Opinion

A crisis of resilience

By Samar Quddus
October 23, 2025
A representational image showing a child vendor selling face masks. — Reuters/File
A representational image showing a child vendor selling face masks. — Reuters/File

For almost two decades, we have been told the reassuring story of Pakistan’s steady decline in poverty from 64 per cent in 2001-02 to almost 22 per cent in 2018-19.

While social indicators in the country have deteriorated over time, successive governments have continued to take credit that progress is being made in reducing monetary poverty. The latest report, released by the World Bank on Poverty, Equity and Resilience Assessment (PERA) 2025, tells a different story of Pakistan currently being on a backward trajectory as the earlier progress in poverty has since been reversed.

This incident of risen poverty can be better understood as a breaking point rather than a sudden collapse. On the one hand, the pace in the decline of poverty had already been slowed down since 2015. On the other hand, the underlying structural fragilities, higher vulnerability, weak safety nets, human capital deficit and poor resilience continued to build up for years and eventually reached to a point where it could no longer sustained events like floods, Covid-19 and inflation. This led to a reversal in the poverty trend from 2018 onwards.

Fifty-seven per cent of the decline in the poverty rates is also mainly attributed to non-agricultural income – rise in informal and urban jobs, services and remittances that could not provide protection against shocks. This reveals that, even though poverty declined, the patterns of poverty reduction were not resilient or sustainable, and millions of people were still vulnerable to falling back into poverty due to any small shock.

The report only echoed what many had already warned but still critics would point out the statistical credibility of the results been shared through projections and microsimulations.
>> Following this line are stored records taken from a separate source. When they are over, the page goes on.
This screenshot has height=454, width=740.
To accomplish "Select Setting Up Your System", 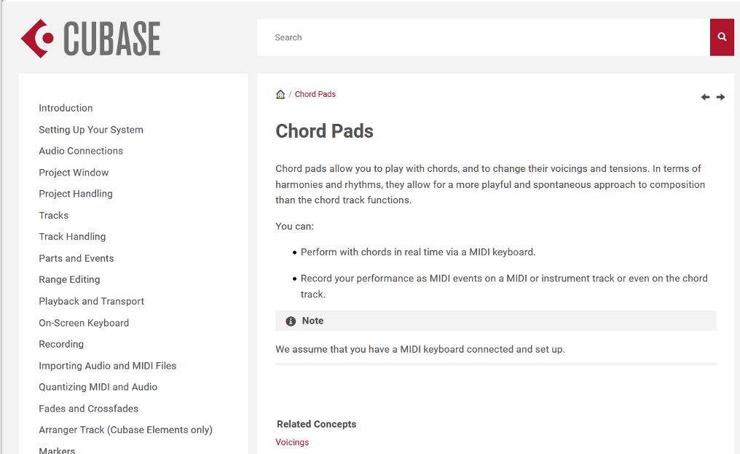I will pyautogui.click(x=91, y=130).

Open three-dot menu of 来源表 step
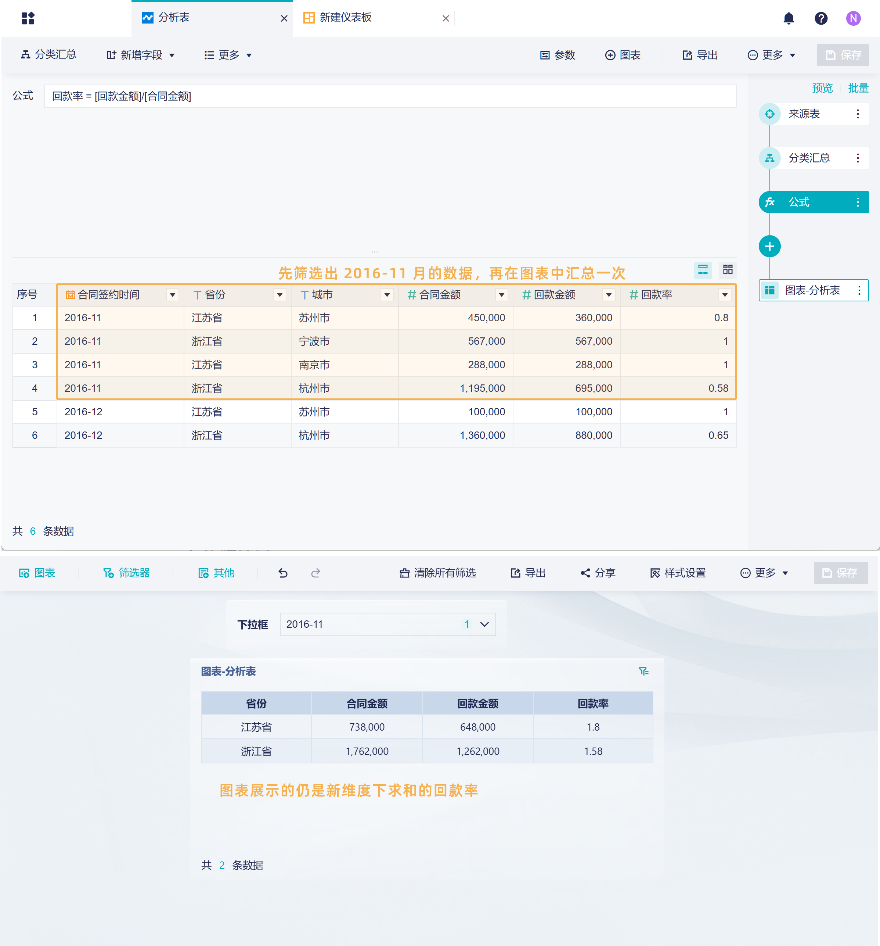click(857, 114)
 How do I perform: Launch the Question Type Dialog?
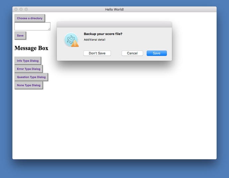click(x=31, y=77)
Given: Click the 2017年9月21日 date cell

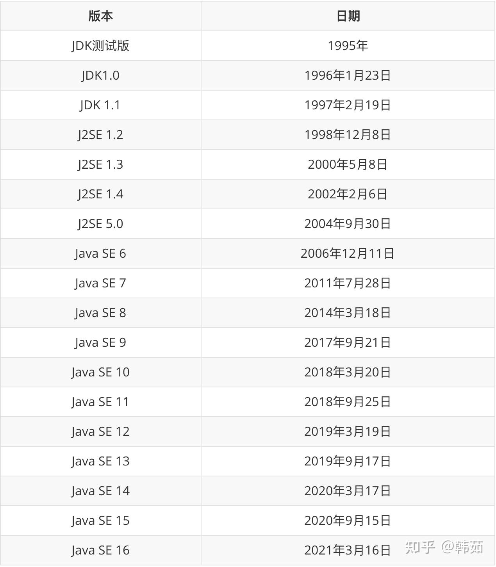Looking at the screenshot, I should tap(348, 342).
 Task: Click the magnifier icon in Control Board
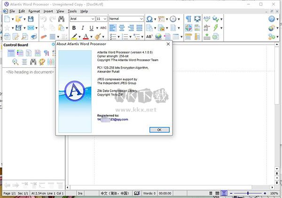(x=16, y=62)
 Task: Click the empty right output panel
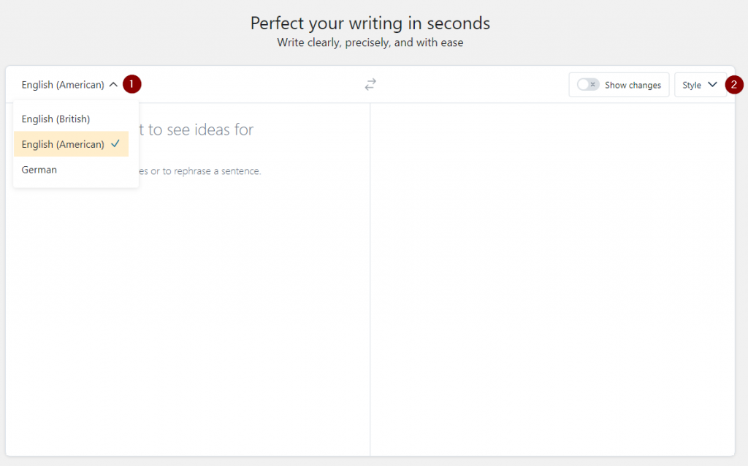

It is argued that the updated poverty figures are not based on the most recent household survey data and thus, carries methodological limitations. While this is true, the results are consistent with the macro indicators since economic growth came from rise in informal but low-productivity jobs rather than structural and stable transformation. Such consumption-driven economic growth made prior gains unsustainable long before 2020

The microsimulations are sensitive to the assumptions, but they are not based on speculations and refined over the years. Yes, these projections may under or over-estimate poverty and therefore, this reversal should be taken as plausible scenario instead of measured fact based on reality. Even if the exact poverty numbers vary, they remain reliable enough to ring alarm bells as millions of people were vulnerable to fall back into poverty due to any small shock.

It is also worth noting that the measurement of poverty matters a lot and the selection of poverty line can significantly change the poverty headcounts, as reflected in the World Bank’s recently updated estimates. Under the revised international poverty threshold of $4.20 by the World Bank, the number of poor people increases to almost double the numbers under the national poverty line. Even though both measures are neither wrong nor contradictory, this may create confusion among people as well as policy makers without explaining a measurement purpose, especially when there is sharp difference in numbers.

The national poverty line is most useful for targeting programmes, and reflects domestic costs while international poverty line primarily gives global comparison. In case of Pakistan, both measures confirm the rise in poverty from the past years.

The difference between the new and old poverty threshold shows the vulnerability of households hovering just above the previous poverty line who may slipped below easily by inflation or any unforeseen shock. This is where the report brings the most important shift in framing the poverty as a question of household resilience instead of a static headcount measure. To what extent was the progress made in poverty sustainable or any single climate event or price fluctuation pushed families back into the poverty?

Unfortunately, the evidence suggests that the escape from poverty was precarious, and many households marginally did so. It is argued that any progress without building up resilience – the capability to absorb any climatic, political or economic shock – every crisis would reset the poverty clock. And in case of Pakistan, the public service systems have remained underperformed, subsidies continue to benefit mostly better-off than the poor and tax base remains narrow.

While the PERA 2025 provides an important evidence base, several areas deserve deeper exploration to complete the picture of poverty in Pakistan. One is the political economy of reform. The report rightly highlights what needs to be done – better targeting of subsidies, stronger safety nets, more investment in human capital – but lasting progress also depends on understanding why reforms so often stall. Elite capture, weak implementation capacity and fragmented governance have historically undermined well-intentioned initiatives.

Addressing these realities is essential if policy prescriptions are to move from paper to practice. Similarly, household surveys, in Pakistan as elsewhere, tend to under-report top incomes. This can blur the true scale of disparity, making the poor appear less poor and the middle class larger than it actually is. If inequality runs deeper than we measure, then poverty is not just about low incomes but about an economy tilted against mobility and fairness.

Finally, while recent crises such as Covid-19, inflation and the 2022 floods clearly accelerated poverty, these shocks exposed long-standing structural weaknesses that had already slowed progress after 2015. To prevent future reversals, poverty must be seen not as a temporary deviation caused by shocks, but as the predictable outcome of fragile systems and unaddressed vulnerabilities.